Investment Restrictions on VCIFs

Pursuant to the VCIF Communiqué:

  • At least 80% of the total value of a VCIF must consist of one or more venture capital investments. This threshold may be reduced to 51% if more than 10% of the VCIF's total investments in a fiscal period are made in SMEs.
  • Investments made in other VCIFs may not exceed 25% of the investing VCIF's total value. This limitation does not apply to funds titled as "fund of funds".
  • Investments in the non-public shares of publicly held venture companies must not exceed 20% of the VCIF's total value.
  • Investments in companies controlled by participation shareholders of the VCIF or their related parties must not exceed 20% of the VCIF's total value.

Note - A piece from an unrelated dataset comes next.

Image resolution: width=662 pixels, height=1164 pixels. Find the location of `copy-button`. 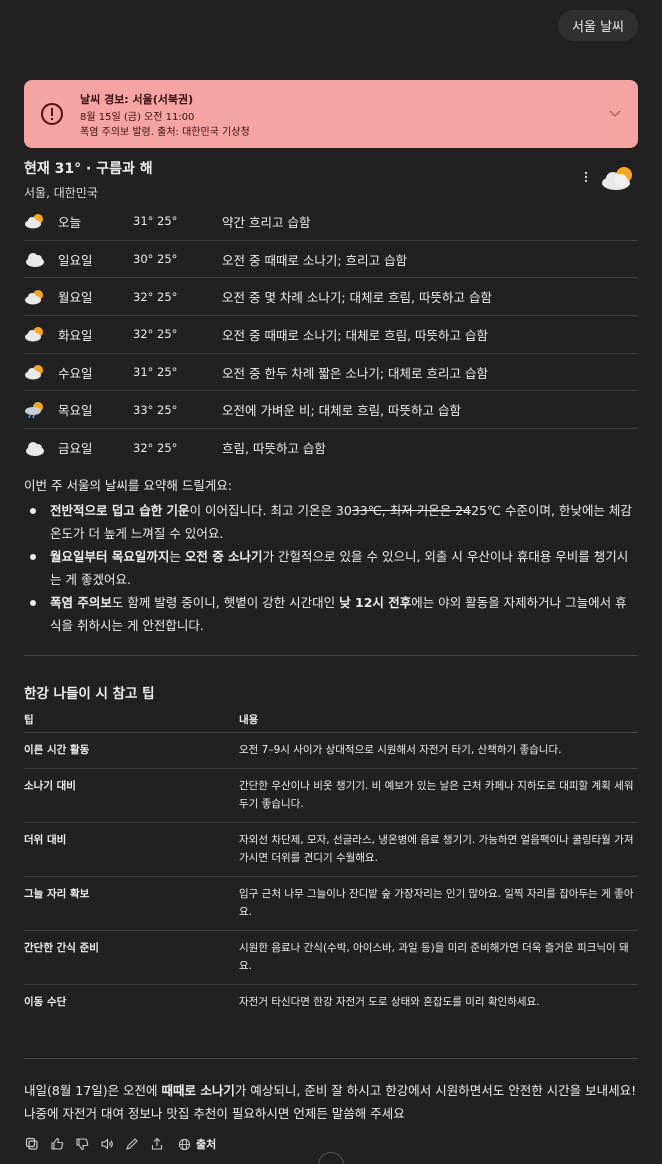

Prohibited Investments for VCIFs

According to the VCIF Communiqué:

  • VCIFs are prohibited from short-selling capital market instruments, conducting margin transactions or borrowing capital market instruments.
  • VCIFs may engage in derivative transactions only for hedging purposes and provided that such transactions do not exceed 20% of the total portfolio value.

Conclusion

VCIFs are significant capital market instruments that facilitate access to financing for early-stage and innovative ventures, thereby supporting the entrepreneurship ecosystem. The recent amendments to the VCIF Communiqué enhance the efficiency of cross-border investments while promoting local investments that contribute to the Turkish economy. In this context, strict adherence to the investment limitations and eligibility criteria remains essential for ensuring the legal and sustainable operation of VCIFs.

The content of this article is intended to provide a general guide to the subject matter. Specialist advice should be sought about your specific circumstances.